> INSTRUCTIONS FOR THE TASK:
Your task is to retype, exactly and with nothing else, every line from the one containing "The image size is (388, 148)." to the end of the listing.

Start of RECORDED INFORMATION

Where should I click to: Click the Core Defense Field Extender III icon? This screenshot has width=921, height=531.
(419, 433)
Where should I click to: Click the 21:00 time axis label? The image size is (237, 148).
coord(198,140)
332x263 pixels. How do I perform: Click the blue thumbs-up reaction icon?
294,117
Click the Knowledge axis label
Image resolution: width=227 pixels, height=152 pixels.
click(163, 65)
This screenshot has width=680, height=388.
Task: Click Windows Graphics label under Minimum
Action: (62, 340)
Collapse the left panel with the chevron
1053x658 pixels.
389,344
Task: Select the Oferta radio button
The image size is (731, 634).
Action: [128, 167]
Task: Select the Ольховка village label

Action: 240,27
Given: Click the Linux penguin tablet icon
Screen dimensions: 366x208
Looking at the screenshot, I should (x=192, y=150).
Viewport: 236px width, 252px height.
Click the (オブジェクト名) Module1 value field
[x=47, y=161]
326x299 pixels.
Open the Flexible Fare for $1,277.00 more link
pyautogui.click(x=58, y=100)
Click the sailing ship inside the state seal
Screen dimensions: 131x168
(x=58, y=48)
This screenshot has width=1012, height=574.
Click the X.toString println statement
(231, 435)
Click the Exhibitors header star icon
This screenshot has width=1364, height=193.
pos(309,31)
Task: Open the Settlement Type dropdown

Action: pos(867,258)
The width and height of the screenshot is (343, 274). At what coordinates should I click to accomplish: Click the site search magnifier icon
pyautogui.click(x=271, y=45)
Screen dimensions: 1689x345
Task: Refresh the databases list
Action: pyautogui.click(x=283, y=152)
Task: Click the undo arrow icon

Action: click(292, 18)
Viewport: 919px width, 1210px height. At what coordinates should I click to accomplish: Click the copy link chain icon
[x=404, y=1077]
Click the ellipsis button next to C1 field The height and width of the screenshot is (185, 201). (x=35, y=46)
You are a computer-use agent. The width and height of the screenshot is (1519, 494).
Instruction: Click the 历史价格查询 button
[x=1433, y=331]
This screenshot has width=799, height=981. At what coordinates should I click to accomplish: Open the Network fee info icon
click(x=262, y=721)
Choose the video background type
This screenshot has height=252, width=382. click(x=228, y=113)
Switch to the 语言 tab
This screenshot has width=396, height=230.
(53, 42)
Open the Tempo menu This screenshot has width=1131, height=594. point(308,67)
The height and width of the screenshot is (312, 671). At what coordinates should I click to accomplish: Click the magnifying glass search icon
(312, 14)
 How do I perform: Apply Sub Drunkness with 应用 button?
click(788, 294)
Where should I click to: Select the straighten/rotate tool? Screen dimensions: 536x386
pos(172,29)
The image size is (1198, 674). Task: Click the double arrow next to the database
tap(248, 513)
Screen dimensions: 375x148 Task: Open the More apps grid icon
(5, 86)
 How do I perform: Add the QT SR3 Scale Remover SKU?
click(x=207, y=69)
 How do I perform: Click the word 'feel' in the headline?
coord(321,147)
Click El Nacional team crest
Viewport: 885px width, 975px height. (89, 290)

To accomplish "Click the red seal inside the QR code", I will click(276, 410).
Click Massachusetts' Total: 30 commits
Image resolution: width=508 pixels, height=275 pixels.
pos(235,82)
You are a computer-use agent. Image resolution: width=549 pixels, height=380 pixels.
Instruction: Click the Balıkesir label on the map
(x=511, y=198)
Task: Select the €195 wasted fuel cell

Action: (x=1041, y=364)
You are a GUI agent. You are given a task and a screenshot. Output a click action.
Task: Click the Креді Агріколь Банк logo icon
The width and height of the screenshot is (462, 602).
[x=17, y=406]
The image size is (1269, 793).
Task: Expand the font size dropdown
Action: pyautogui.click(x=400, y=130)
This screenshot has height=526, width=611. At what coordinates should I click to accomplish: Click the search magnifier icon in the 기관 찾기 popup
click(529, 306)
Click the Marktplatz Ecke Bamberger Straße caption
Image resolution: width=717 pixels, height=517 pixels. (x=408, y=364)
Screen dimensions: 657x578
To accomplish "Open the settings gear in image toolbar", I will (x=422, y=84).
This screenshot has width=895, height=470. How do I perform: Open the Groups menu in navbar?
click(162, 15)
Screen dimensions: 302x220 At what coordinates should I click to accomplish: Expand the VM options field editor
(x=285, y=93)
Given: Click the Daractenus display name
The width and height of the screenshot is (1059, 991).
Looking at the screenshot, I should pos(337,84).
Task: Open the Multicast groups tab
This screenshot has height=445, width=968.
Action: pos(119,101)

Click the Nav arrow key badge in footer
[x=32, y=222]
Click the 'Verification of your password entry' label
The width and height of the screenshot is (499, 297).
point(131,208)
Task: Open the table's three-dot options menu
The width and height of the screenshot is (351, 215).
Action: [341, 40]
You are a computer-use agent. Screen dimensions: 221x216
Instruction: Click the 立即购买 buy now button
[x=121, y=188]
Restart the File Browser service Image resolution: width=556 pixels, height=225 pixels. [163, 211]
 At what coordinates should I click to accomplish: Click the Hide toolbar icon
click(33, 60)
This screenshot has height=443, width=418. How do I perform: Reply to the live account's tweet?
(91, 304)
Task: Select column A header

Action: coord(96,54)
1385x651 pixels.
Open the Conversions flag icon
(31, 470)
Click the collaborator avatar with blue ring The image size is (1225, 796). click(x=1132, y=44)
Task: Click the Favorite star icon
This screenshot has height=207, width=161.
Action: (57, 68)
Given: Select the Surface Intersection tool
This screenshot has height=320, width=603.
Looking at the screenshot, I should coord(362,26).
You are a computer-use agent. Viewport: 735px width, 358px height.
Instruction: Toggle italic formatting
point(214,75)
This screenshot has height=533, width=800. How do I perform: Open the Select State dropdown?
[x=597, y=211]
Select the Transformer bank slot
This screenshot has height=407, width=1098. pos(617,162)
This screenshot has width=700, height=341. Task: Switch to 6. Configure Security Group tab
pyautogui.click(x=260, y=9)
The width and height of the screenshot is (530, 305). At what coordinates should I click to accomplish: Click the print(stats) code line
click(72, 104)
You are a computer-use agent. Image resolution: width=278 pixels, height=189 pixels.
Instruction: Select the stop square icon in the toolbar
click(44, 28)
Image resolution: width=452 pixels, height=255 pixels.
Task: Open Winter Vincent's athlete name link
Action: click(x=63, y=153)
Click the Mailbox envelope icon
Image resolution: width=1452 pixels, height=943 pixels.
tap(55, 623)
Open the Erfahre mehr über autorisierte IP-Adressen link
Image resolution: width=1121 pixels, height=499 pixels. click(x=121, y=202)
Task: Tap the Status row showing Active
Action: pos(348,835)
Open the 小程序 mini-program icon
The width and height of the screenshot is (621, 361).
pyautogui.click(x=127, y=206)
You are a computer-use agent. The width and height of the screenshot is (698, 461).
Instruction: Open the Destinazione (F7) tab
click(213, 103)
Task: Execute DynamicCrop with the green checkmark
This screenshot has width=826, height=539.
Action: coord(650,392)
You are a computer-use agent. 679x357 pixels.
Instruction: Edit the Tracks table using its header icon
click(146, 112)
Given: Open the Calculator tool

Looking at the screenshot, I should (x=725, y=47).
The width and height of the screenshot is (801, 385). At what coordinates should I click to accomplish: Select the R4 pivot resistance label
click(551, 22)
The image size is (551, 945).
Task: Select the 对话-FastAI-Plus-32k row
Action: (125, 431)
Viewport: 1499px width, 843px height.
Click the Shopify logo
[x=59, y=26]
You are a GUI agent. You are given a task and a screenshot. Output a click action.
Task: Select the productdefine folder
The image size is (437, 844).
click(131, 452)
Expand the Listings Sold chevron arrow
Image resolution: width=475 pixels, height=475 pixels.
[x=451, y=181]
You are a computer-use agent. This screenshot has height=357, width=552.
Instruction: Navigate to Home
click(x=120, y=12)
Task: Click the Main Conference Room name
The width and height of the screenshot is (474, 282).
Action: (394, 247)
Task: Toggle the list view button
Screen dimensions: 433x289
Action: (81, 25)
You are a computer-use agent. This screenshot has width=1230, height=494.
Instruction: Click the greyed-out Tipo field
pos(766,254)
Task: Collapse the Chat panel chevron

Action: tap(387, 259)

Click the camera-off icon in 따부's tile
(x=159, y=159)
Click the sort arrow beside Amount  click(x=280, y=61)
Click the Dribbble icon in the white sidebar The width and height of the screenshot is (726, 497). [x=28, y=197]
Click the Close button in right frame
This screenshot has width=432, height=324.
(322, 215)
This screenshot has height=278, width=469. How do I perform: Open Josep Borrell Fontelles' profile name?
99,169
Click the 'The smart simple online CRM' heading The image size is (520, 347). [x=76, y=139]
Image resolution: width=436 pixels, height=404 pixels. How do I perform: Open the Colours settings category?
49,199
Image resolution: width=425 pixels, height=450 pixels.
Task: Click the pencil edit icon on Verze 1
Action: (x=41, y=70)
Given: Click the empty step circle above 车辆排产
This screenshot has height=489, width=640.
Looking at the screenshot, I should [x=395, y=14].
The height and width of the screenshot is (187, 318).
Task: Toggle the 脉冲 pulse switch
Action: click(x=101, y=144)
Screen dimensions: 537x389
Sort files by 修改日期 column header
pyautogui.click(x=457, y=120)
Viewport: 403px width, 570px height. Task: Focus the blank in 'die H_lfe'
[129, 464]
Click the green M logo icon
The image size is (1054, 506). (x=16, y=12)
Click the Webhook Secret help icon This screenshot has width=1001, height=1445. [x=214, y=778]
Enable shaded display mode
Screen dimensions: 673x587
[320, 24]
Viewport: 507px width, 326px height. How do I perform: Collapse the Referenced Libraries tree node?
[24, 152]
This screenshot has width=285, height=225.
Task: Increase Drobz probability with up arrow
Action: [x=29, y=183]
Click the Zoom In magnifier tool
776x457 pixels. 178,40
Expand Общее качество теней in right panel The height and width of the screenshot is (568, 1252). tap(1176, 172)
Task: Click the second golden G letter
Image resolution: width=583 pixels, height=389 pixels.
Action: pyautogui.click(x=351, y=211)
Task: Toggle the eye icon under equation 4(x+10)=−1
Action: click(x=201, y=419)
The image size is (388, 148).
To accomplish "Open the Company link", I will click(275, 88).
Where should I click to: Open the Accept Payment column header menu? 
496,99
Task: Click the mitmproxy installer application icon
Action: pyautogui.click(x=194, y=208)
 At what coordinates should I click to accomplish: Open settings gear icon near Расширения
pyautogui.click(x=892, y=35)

End of RECORDED INFORMATION

> SOLVED PROBLEM:
The image size is (388, 148).
To accomplish "Open the Company link", I will click(275, 88).
Where should I click to: Open the Accept Payment column header menu? 
496,99
Task: Click the mitmproxy installer application icon
Action: pyautogui.click(x=194, y=208)
 At what coordinates should I click to accomplish: Open settings gear icon near Расширения
pyautogui.click(x=892, y=35)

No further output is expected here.